O diretor Jurídico da Confederação Nacional da Indústria (CNI), Alexandre Vitorino, apresentou a Agenda Jurídica da Indústria 2026 para gestores jurídicos de 60 grandes indústrias brasileiras e outros conglomerados. Ele detalhou os processos de interesse do setor, os resultados alcançados em julgamentos do Supremo Tribunal Federal (STF) e as perspectivas para atuação ao longo do ano, durante encontro do General Counsels Group Brazil (GCGB), realizado na segunda-feira (30) em São Paulo.

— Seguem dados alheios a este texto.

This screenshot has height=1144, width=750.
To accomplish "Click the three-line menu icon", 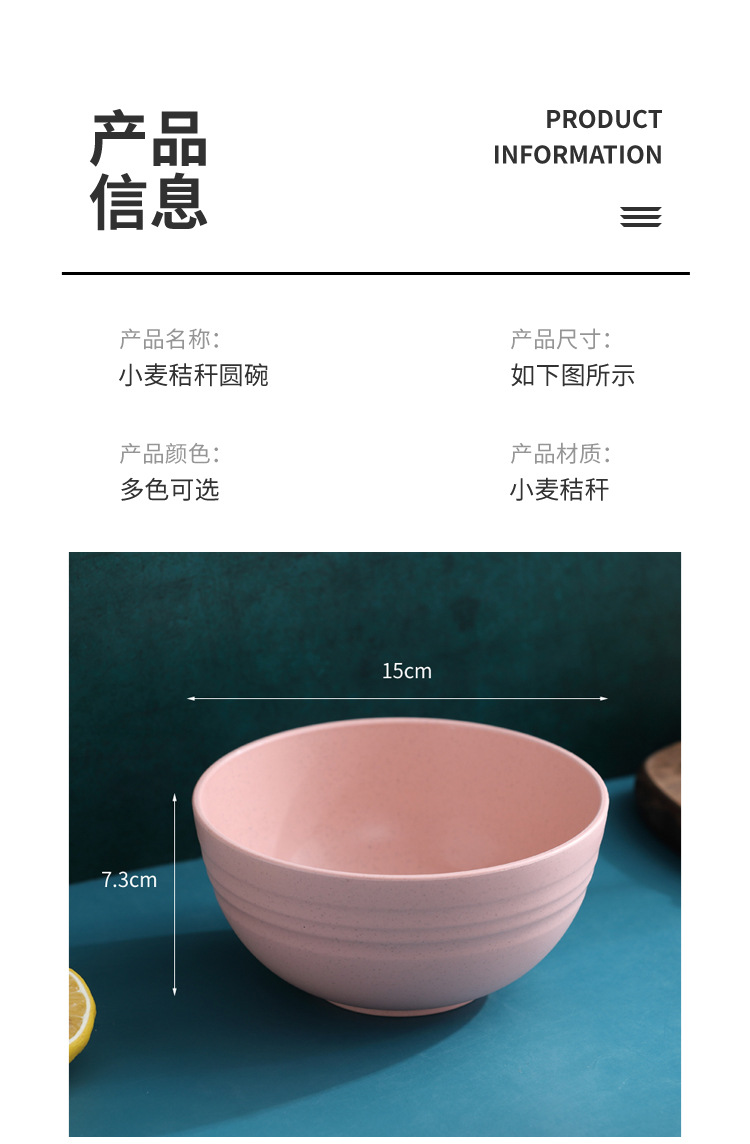I will 641,217.
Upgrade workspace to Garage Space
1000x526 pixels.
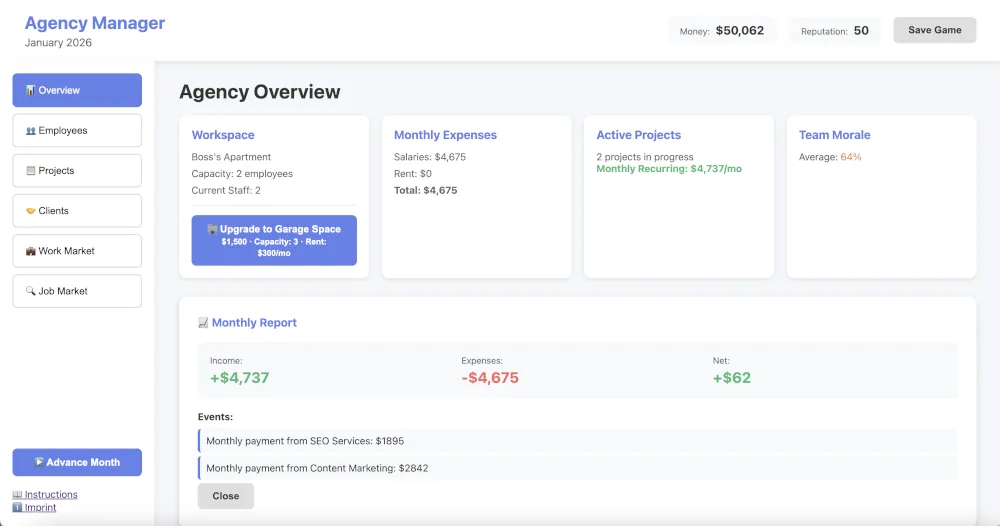point(274,240)
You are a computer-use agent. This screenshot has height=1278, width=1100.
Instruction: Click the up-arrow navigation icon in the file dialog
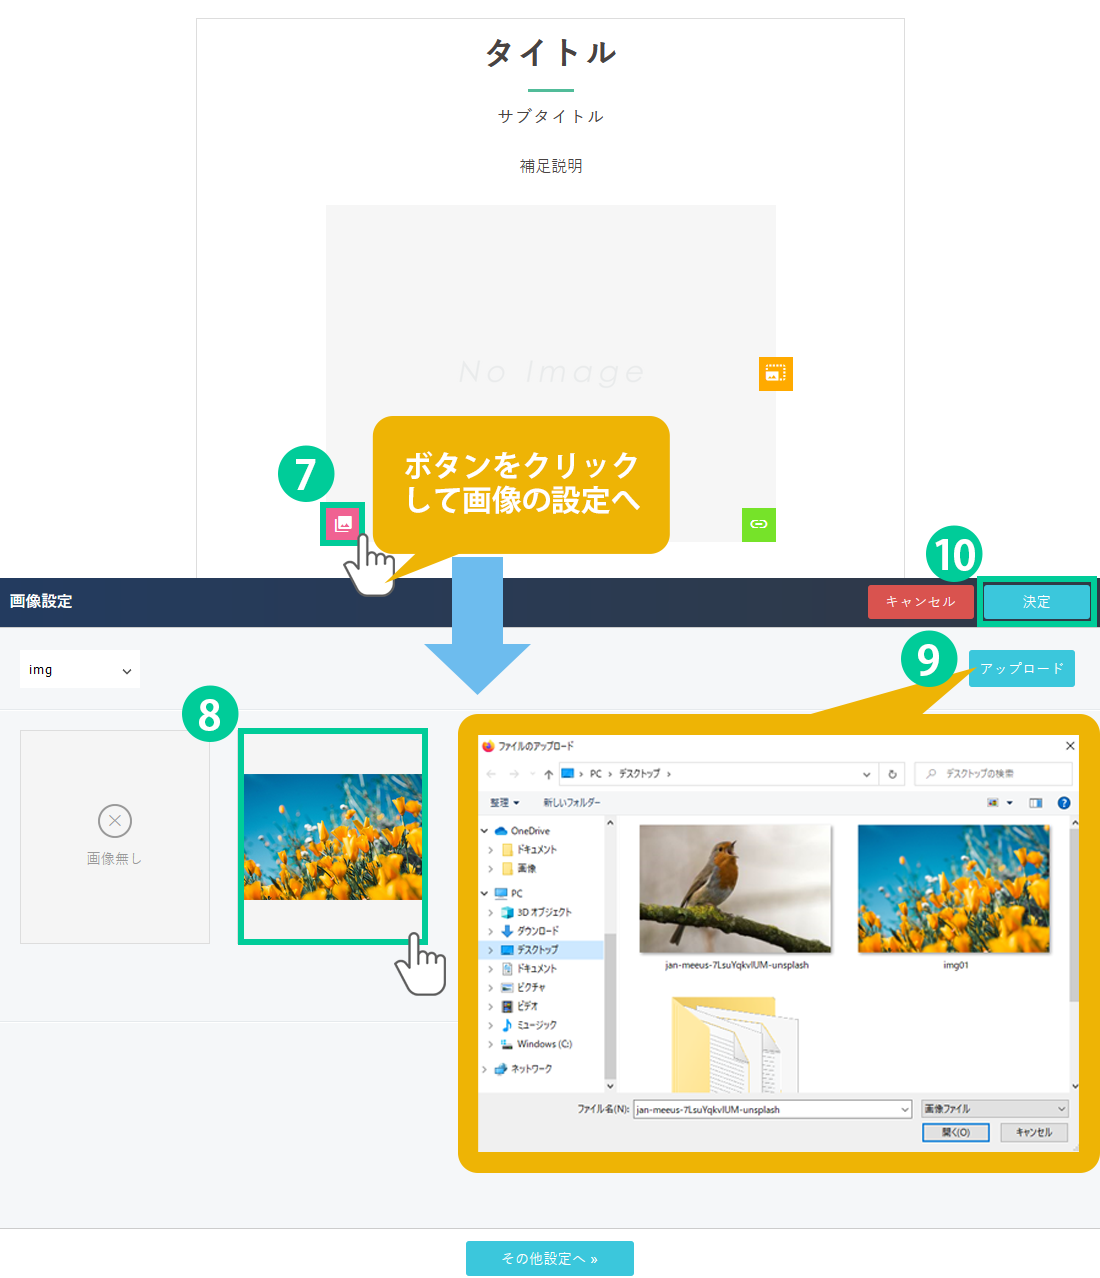point(548,774)
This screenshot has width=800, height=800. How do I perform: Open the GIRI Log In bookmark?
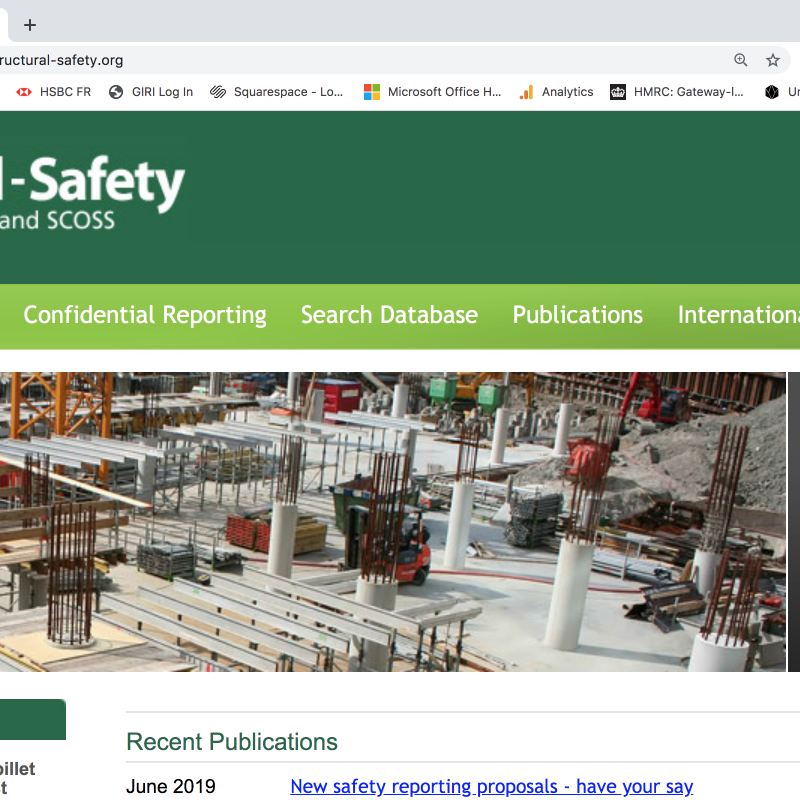pos(151,92)
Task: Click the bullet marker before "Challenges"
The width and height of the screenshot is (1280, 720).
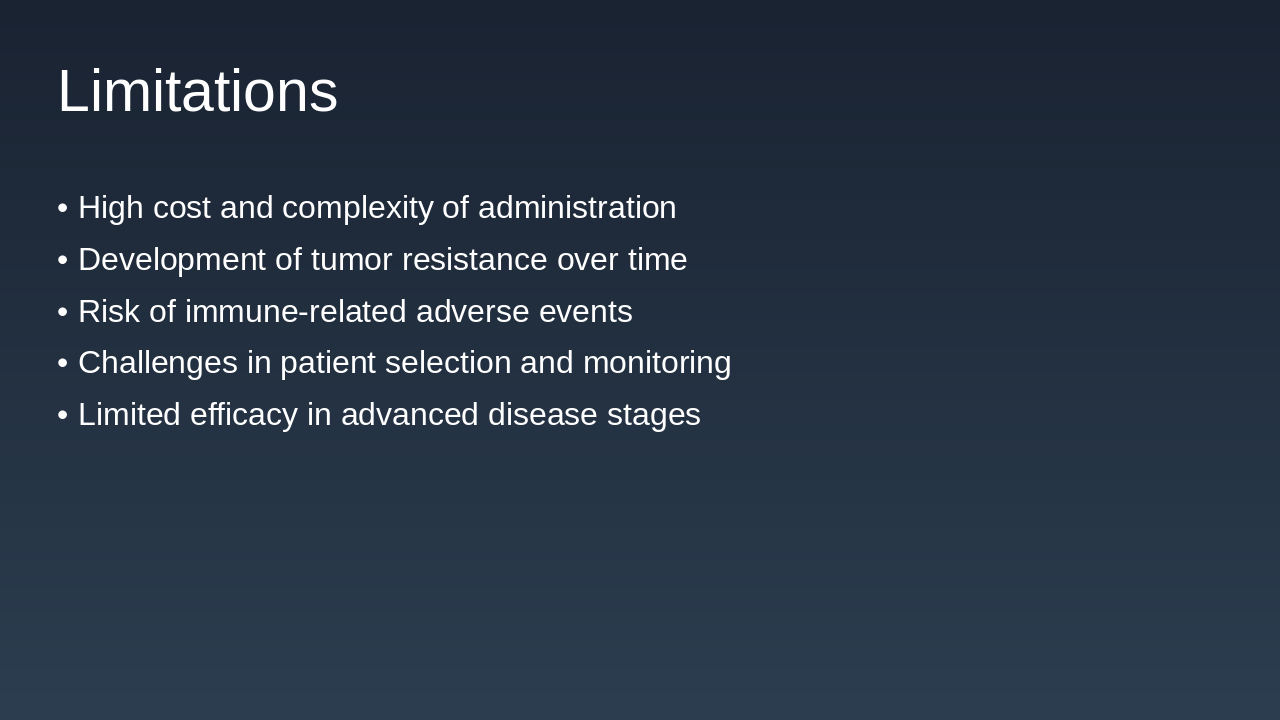Action: pyautogui.click(x=63, y=363)
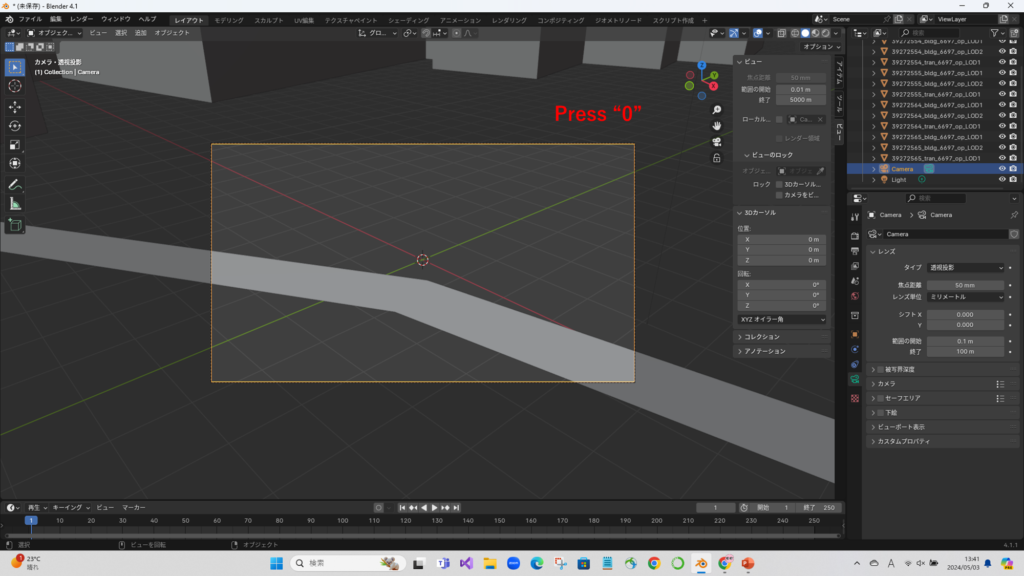The height and width of the screenshot is (576, 1024).
Task: Click the hand pan view gizmo
Action: [717, 126]
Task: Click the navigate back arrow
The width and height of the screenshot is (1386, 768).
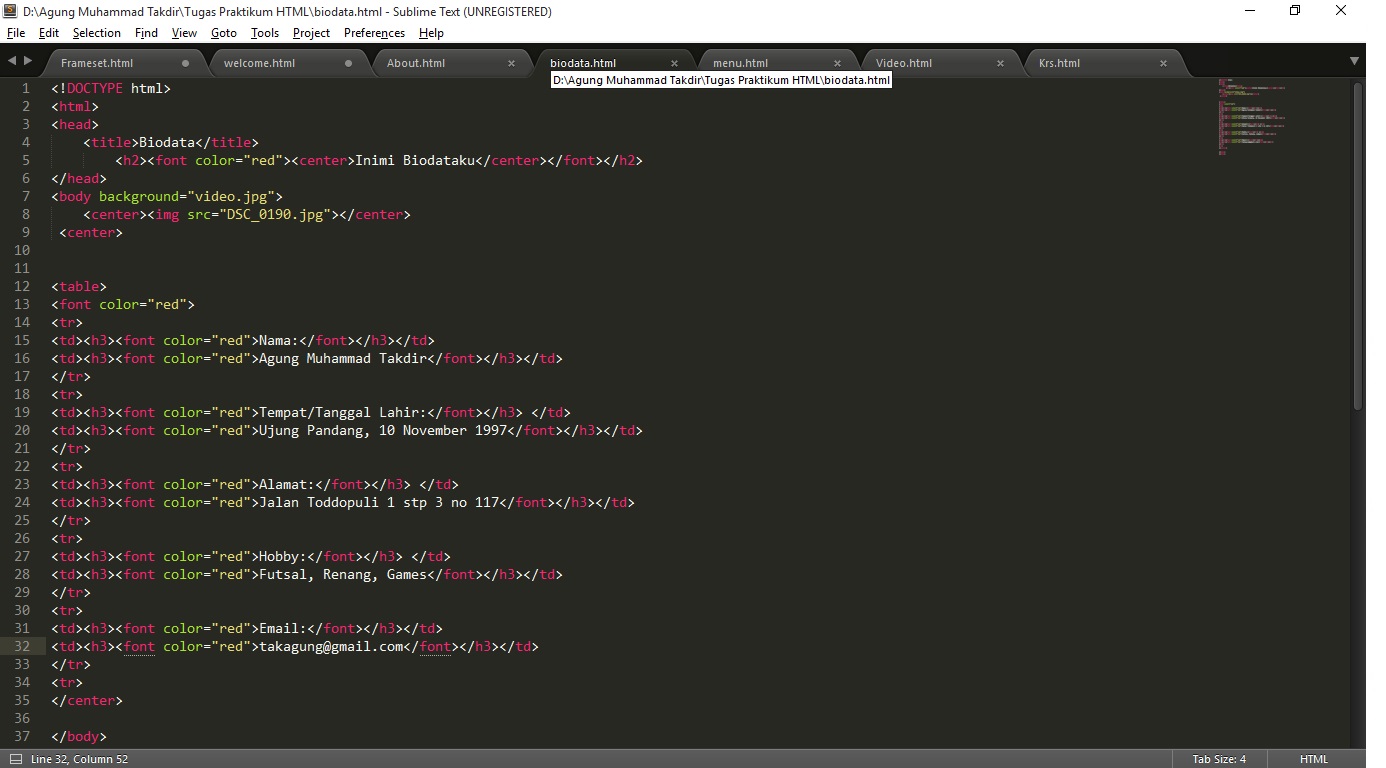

“O objetivo central foi prestar contas do trabalho desenvolvido pela CNI no Supremo Tribunal Federal e estreitar laços institucionais com o setor industrial, demonstrando como a gestão técnica dos processos judiciais impacta diretamente o dia a dia do setor produtivo e a segurança jurídica do país”, destacou o diretor da CNI.
Alexandre Vitorino observou que a 11ª edição da Agenda Jurídica da Indústria, lançada em fevereiro, cumpre a função de informar a Suprema Corte sobre os processos de maior impacto e relevância para o setor produtivo. A maior parte dos 70 processos do documento se refere a temas tributários – 40% do total.
Na sequência, aparecem casos trabalhistas (26%), ambientais (13%), administrativos/regulatórios (13%) e de processo civil (8%). No total, 13 ações são de autoria da CNI; em outras 35 a entidade é amicus curiae e em 22 atua como observadora por envolver temas de interesse da indústria.
Desde o lançamento da Constituição Federal de 1988, quando a CNI passou a ter legitimidade para atuar no Supremo, a instituição já participou de 223 ações no Supremo. Desse total, a CNI teve êxito em 62% dos processos.
Também participaram da reunião o superintendente de Contencioso da CNI, Fabiano Pereira, o gerente de Assuntos Jurídicos de Representação da CNI, Marcos Abreu, e o professor da Universidade de São Paulo (USP) Humberto Ávila, que fez palestra sobre segurança jurídica.